# [Dataset extract]

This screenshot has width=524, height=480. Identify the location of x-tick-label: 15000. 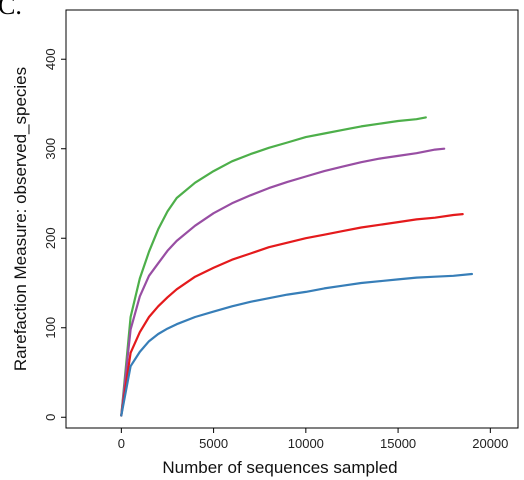
(398, 444).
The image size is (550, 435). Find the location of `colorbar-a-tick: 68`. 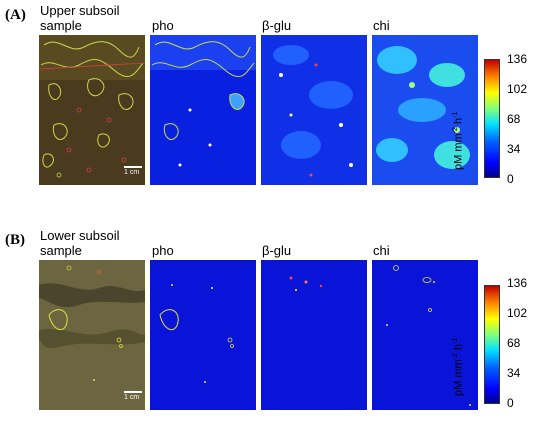

colorbar-a-tick: 68 is located at coordinates (514, 119).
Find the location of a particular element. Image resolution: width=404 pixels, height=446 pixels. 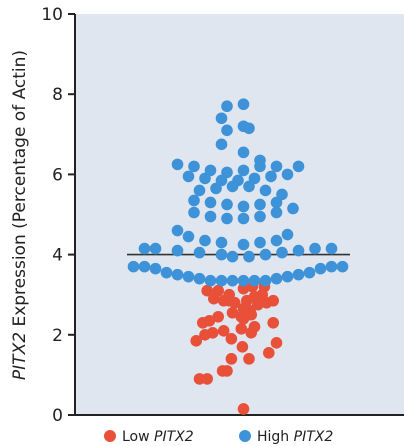

y-axis-label-rest: Expression (Percentage of Actin) is located at coordinates (20, 191).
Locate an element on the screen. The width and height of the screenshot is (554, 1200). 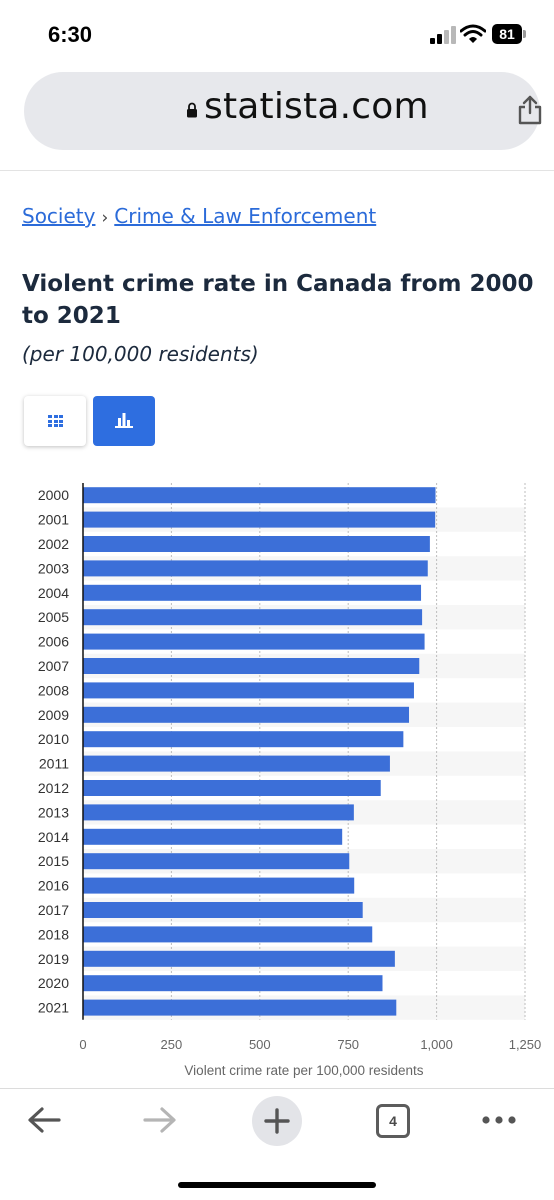
new-tab-button is located at coordinates (277, 1121).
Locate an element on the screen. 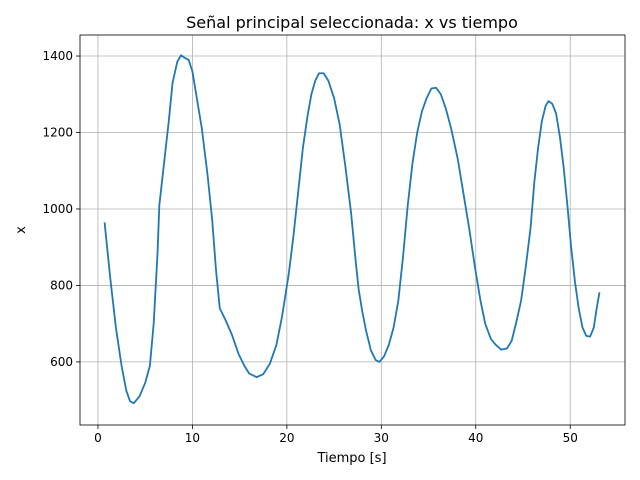 This screenshot has width=640, height=480. x-tick-label: 20 is located at coordinates (286, 438).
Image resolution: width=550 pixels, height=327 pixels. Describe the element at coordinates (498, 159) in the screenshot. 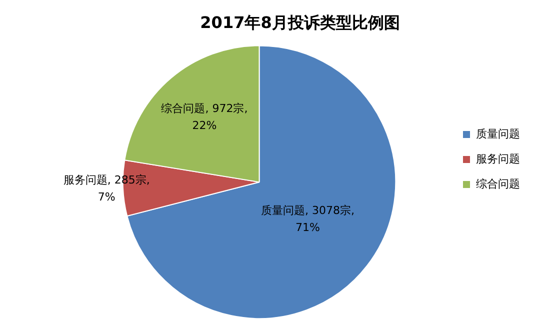

I see `legend-label: 服务问题` at that location.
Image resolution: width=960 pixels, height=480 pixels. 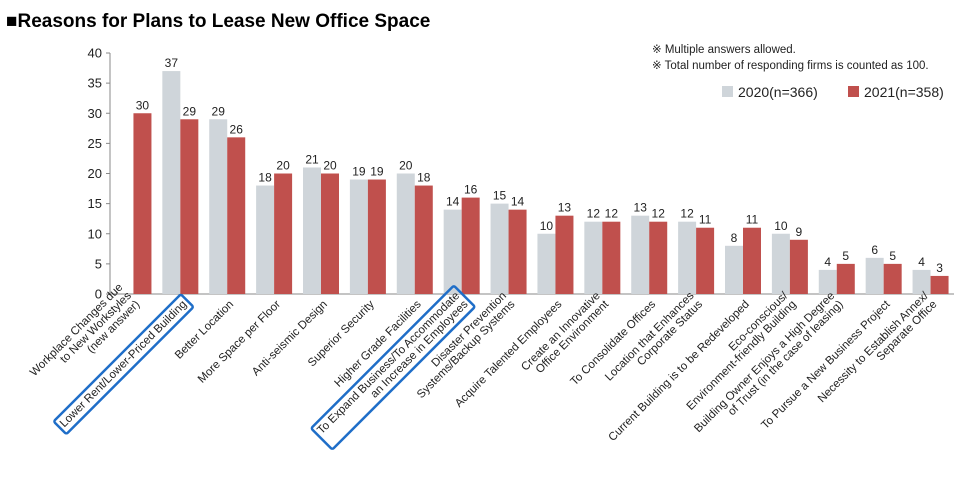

# [Work order]
Please convert the part that opens with the line containing "The image size" and closes with the line containing "colorbar-a-tick: 68 is" into a two-column CSV headed instruction and response, with one row for each text and its answer, every field quoted, line breaks turned into spaces, and the pictures left out.

# [Response for this exercise]
instruction,response
"The image size is (550, 435). Find the location of `colorbar-a-tick: 68`.","colorbar-a-tick: 68 is located at coordinates (514, 119)."